Ganz und gar vom Raum bestimmt

Jasmine Ellis und Evandro Pedroni im HochX München

„Everything blue“ – Uraufführung eines originellen, dank toller Interpret*innen und Teamzusammenarbeit gelungener Tanzzweiteilers, in dem ein Plattenspieler als ungewöhnliche Sound-Quelle fungiert.

München, 20/01/2020

Starke Sache, wenn Tanz einer Räumlichkeit Sinn verleiht. Dieser muss dann gar nicht ausnahmslos hyperelaboriert oder bewegungsschmissig daherkommen. Gerade in Evandro Pedronis choreografischem Auftaktstück „Blue“ teilt sich eigentlich alles mit – durch die Positionierung im kärglich mit Neonleuchten aufgehellten Bühnenraum ebenso wie durch die körperliche Ausrichtung und Haltung plus intensive Blickwechsel der drei Protagonist*innen. Zäh, denkt man zu Anfang vielleicht. Und wird dann doch mit hinein in den mysteriösen Bann zwischen Örtlich- und Persönlichkeit gezogen.

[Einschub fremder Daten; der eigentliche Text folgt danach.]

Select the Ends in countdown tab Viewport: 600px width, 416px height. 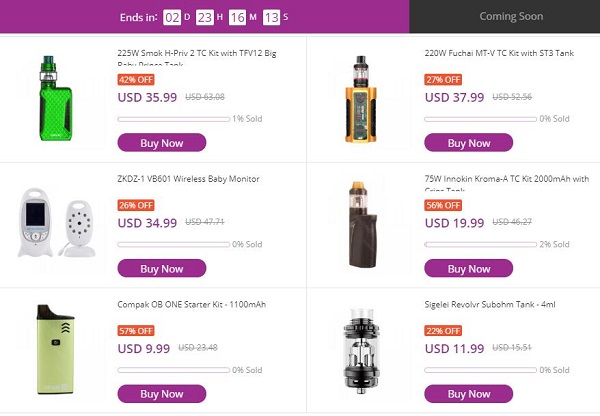click(x=204, y=17)
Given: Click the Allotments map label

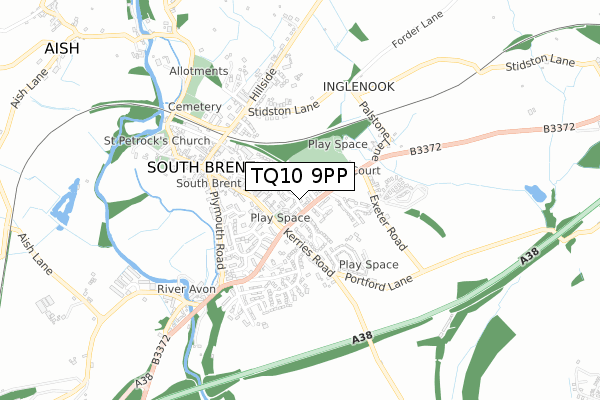Looking at the screenshot, I should point(199,71).
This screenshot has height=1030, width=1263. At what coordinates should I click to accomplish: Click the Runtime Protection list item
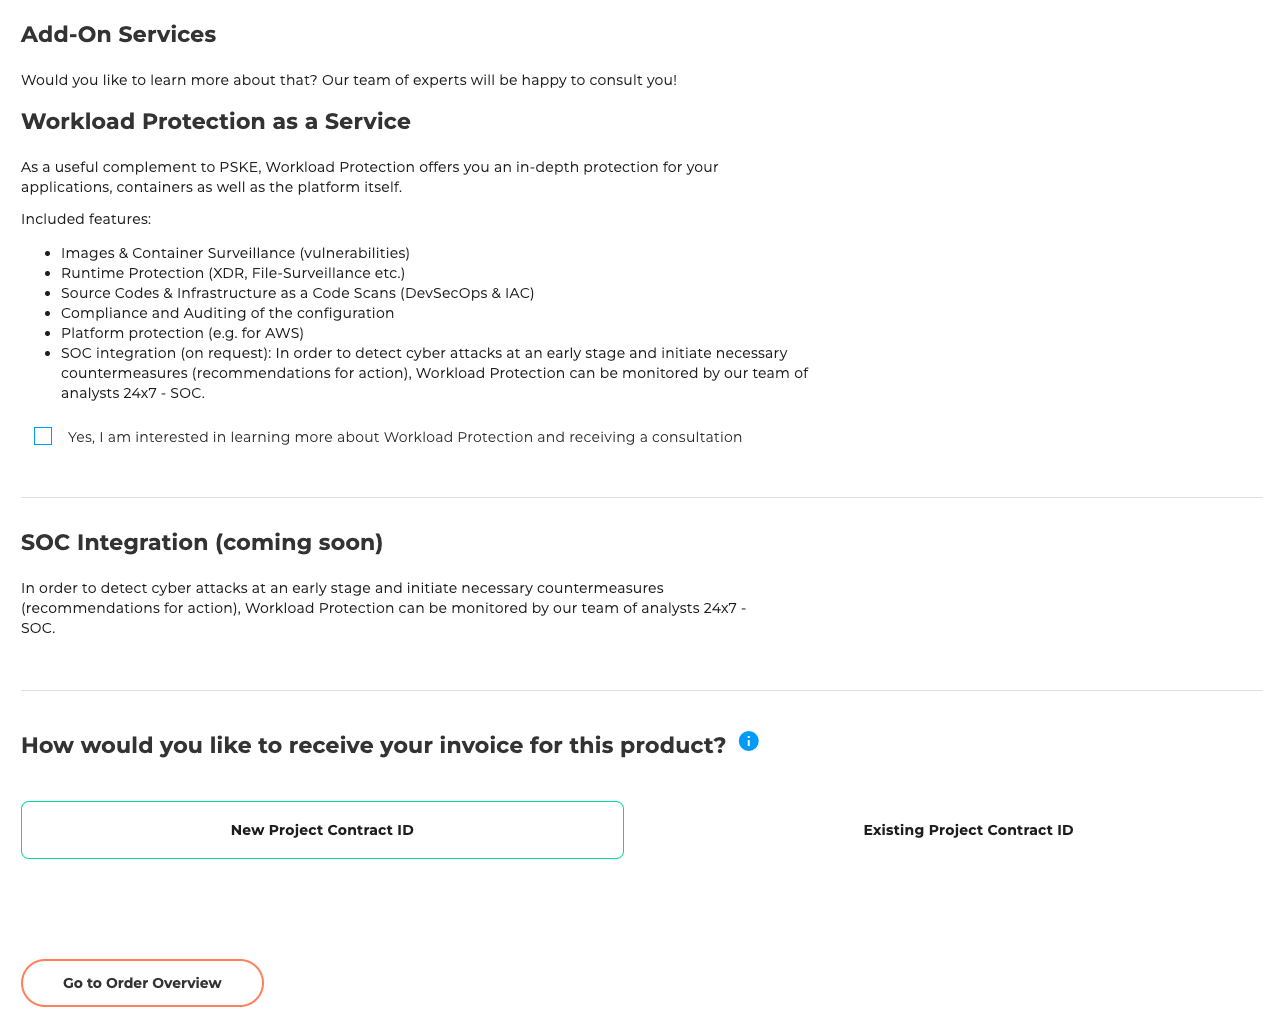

Die Ausdeutung impulsiver Leibkrümmungen oder expressiver Arm- und Beinartikulationen aber bleibt – vorerst zumindest – gänzlich assoziationsfrei dem Publikum überlassen. Ab dem Moment, wo Johanna Nielson und Robyn/Hugo Le Brigand zu immer schnelleren Beats synchron durch den Raum zu surfen beginnen, triumphiert ein zu reiner Struktur verdichteter Dialog, der die Zuschauer*innen mit einbindet, über mögliche inhaltliche Belange. Klar ist nur, dass dem von der Decke hängenden, mächtig über der Tanzfläche lastenden Stangengewirr irgendeine große Bedeutung innewohnt.

„Blue“ fasziniert mit einer Serie lebender Bilder, deren Fixpunkt die Tänzerin Quindell Orton ist. Auf ihren Unterarmen ruht – wie ein kostbares, fast heiliges Gut – ein Plattenspieler, der als ungewöhnliche Sound-Quelle des originellen, dank toller Interpret*innen und Teamzusammenarbeit gelungenen Uraufführungsabends „everything blue“ von Jasmine Ellis (Idee und Konzept) und Evandro Pedroni fungiert.

Nach 25 Minuten läutet ein herzhaftes, laut eskalierendes Lachgewitter die zwar lästige, doch notwendige Umbaupause im kleinen Münchner Theater HochX ein. Nur unter Ausschluss der Zuschauer gelingt der geniale Überraschungscoup, den Maximilian Hirning (Musik), Theresa Scheitzenhammer (Bühnenbild) und Clemens Krüger (Licht) hier zur atmosphärischen Verklammerung des thematisch letztlich eng verzahnten Zweiteilers bewerkstelligt haben.

Wieder zurück im Saal sieht man vor lauter umrisshaft zu Kommoden, Sesseln und einem Doppelbett verschraubten Stangen kaum mehr freie Flächen. Sehenswert, wie es Cristina D'Alberto und Samuel Garcia Minguillon trotzdem gelingt, überaus schwunghaft darum herum und mitten hindurch zu rocken. Angestachelt von auf Vinyl gepressten Songs der Jazzformation „The Crown Sessions“. „Wird schon“, murmelt Jürgen Kärcher, und beamt sich mithilfe des jetzt im Regal stehenden Plattenspielers in die Vergangenheit. Sozusagen in eine Zeit, wo er es war, der mit seiner Frau übers Mobiliar tobte.

Baumelte die Wohnungseinrichtung bei Pedroni, dem in Wien beheimateten Brasilianer als bedrohliche Wolke oder überirdisches Kraftfeld über den Tänzer*innen, fordert sie nun Jasmine Ellis' choreografische Kunstfertigkeit heraus. Das Rätselraten um Situationshintergründe ist vorbei. Da kann Kärcher auf Deutsch und Englisch Sätze vernuscheln wie er will. Wegen seiner Abgefahrenheit macht der Halbstünder der Münchner Choreografin mit kanadischen Wurzeln einfach Spaß.